Улыбка застыла у тетки на лице.
«О чем она? – заволновался Никита. – Что это, что такое?»
– Вон пошла! – вдруг каркнула Шишигина: дохлая ворона при первых звуках голоса Гурьяновой ожила.
– Хлеба куплю и пойду, – огрызнулась тетка.
– Хлеб весь разобрали, – жалобно пискнул кто-то из продавцов.
Эта реплика разрушила странное заклятие, наложенное на присутствующих. Заговорили, зашевелились, стали двигать продукты по транспортеру…
Тамара молча пожала плечами и вышла.
Мусин ужом скользнул за ней, не заметив, что им вслед очень внимательно смотрит тип с нахальной рожей.
Тамара добралась до своего убежища, швырнула непригодившуюся сумку в угол и расхохоталась. Попала так попала!
В животе забурчало от голода.
Ну, падлы. Хлеба пожалели!
Шишигина сильно сдала, одной ногой в могиле. А вот эта, вторая… По роже ясно, что училка, но Тамара ее не помнила. Хотя она в тот год мало с кем общалась, кроме Щербы.
Странность была одна: допустим, училке про нее рассказали, пусть даже в красках, валили как на мертвую. Но с чего та взъелась, будто ей мозоль отдавили? Эту мстительную нотку Тамара различила безошибочно: баба с мышиным хвостом была ей личный враг, а не просто борец за чистоту рядов.
В оконную раму деликатно постучали. И не снаружи, а в кухонное окно, через которое она проникла в дом.
Тамара приподнялась на локте, крикнула «открыто» и снова прикрыла глаза.
Почувствовав легкое дуновение сквозняка, подняла веки. В трех шагах от кровати, слегка согнувшись – то ли от сутулости, то ли от избытка почтительности, – стоял парнишка с остреньким подбородком.
– Чего тебе, миляга? – развязно спросила Тамара.
Внутренне усмехнулась: и этот туда же!
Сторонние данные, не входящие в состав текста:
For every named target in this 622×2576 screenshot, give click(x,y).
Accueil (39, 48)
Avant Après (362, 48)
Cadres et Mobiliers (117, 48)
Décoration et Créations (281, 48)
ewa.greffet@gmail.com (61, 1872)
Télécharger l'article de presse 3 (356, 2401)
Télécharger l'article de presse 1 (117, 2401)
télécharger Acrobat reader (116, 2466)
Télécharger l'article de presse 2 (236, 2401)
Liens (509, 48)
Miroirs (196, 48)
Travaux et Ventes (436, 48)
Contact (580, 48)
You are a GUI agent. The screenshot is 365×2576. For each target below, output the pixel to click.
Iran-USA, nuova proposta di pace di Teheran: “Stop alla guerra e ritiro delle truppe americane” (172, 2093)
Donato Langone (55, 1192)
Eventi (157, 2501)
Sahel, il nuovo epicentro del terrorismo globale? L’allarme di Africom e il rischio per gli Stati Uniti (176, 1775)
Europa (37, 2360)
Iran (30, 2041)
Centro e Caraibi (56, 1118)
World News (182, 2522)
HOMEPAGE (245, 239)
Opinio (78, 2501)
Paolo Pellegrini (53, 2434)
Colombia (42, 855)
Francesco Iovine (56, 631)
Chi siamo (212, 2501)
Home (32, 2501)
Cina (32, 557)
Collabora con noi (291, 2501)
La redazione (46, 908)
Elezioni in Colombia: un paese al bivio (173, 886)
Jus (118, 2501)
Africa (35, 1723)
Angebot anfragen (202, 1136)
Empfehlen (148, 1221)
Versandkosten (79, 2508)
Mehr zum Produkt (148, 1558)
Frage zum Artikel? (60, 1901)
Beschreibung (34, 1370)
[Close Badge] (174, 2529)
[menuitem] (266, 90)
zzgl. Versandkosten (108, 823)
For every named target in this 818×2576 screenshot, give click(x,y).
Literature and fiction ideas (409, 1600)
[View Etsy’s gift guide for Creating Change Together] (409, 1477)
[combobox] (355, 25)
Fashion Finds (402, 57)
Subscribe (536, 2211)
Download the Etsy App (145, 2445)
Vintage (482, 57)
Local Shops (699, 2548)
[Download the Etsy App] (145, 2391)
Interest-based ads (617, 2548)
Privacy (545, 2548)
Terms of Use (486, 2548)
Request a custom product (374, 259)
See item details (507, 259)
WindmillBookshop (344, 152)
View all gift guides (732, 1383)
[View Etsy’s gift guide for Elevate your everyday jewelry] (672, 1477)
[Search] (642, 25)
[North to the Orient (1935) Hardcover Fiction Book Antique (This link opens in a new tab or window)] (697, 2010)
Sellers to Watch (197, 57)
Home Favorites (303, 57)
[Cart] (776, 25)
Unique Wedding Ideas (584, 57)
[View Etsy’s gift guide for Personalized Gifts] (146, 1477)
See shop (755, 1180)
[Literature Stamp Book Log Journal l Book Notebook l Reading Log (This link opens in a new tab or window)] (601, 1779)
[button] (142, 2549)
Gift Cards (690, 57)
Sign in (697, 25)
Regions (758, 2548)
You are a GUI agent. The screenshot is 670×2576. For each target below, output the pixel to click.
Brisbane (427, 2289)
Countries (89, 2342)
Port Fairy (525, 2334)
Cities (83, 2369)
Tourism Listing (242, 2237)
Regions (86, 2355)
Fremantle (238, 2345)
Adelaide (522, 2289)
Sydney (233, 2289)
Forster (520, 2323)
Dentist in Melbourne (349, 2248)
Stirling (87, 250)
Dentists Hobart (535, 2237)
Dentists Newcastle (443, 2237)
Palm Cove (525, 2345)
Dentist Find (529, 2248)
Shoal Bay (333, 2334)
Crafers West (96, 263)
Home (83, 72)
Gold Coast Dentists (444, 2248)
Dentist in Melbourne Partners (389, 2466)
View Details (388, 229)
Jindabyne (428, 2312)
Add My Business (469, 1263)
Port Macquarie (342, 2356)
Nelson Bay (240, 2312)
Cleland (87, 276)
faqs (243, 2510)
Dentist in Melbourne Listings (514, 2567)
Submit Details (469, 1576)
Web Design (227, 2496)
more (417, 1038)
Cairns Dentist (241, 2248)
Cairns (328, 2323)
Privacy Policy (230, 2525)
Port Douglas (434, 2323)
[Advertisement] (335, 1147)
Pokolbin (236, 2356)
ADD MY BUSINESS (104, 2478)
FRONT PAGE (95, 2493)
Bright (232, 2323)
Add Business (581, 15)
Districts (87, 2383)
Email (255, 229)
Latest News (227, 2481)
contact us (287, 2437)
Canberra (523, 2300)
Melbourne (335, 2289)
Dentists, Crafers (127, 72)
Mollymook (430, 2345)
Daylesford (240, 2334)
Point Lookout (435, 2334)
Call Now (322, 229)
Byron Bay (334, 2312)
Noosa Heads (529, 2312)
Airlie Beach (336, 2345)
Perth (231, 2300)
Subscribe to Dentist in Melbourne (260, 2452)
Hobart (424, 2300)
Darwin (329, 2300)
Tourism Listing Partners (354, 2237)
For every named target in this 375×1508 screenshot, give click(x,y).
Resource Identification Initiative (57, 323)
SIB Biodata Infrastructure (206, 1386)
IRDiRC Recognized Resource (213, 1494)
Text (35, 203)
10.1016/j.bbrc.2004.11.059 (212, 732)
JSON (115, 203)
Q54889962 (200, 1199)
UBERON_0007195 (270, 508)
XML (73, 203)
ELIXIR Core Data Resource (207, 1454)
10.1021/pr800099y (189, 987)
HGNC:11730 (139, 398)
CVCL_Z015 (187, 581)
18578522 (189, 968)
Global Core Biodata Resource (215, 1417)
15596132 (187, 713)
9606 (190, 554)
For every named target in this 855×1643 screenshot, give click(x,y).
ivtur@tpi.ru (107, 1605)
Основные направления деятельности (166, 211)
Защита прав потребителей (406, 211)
Акселерация, чтоб ей. Хотя в пору ее молодости тоже изредка встречались такие ангелочки, вихрастые-смазливые, внешне сама невинность, но до того многоопытные по известной части, что диву даешься – когда только успели поднатореть в этом деле, а главное, с кем?
Тамара знала, что притягивает их, и могла бы этим пользоваться, вот только вся беда в том, что они сами не способны почти ни на что, кроме как пользоваться другими. Сила жизненная в них заемная, не своя.
– Язык проглотил? Чего надо?
– Ничего! – открестился Мусин.
– Так не бывает. Это не я к тебе пришла, а ты ко мне. Давай, малыш, резину не тяни.
Никита сел на пыльную табуретку, небрежно закинул ногу на ногу, но под ее ироничным взглядом стушевался и обхватил ладонями сиденье.
– Рассказать хотел… Подумал, что вам будет интересно.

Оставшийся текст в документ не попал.